- Prompt
Return exactly the line that contains "This screenshot has height=1148, width=1531." and all lines beneath it in the entries, through the very last one.

- Recorded data
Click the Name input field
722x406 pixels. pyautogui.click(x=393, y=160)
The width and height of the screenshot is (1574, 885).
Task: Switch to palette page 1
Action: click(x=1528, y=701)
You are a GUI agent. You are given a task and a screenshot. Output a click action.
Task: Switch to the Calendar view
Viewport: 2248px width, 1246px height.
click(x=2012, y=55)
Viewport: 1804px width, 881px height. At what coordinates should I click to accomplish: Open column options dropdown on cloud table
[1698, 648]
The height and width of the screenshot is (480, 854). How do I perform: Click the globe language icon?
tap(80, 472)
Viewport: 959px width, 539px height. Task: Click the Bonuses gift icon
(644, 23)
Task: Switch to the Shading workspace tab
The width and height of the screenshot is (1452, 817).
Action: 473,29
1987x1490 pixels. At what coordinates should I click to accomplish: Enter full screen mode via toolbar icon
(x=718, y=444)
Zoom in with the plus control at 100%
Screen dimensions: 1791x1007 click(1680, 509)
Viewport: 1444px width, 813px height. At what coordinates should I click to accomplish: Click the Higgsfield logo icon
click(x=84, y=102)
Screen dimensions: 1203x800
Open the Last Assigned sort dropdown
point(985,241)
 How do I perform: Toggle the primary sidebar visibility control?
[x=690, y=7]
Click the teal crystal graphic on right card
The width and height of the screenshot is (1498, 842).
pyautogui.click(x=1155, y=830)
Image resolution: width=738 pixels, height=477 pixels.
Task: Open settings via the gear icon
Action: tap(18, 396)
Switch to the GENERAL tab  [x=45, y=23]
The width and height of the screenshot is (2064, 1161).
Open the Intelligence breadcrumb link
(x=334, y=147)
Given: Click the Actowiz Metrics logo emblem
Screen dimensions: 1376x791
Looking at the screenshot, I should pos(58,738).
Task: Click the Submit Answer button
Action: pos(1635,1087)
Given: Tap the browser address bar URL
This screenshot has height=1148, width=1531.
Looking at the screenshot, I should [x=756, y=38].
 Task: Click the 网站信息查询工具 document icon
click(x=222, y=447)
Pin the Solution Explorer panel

- Expected output
This screenshot has height=1148, width=1531.
Looking at the screenshot, I should [x=756, y=38].
 Task: Click the 网站信息查询工具 document icon
click(x=222, y=447)
Pin the Solution Explorer panel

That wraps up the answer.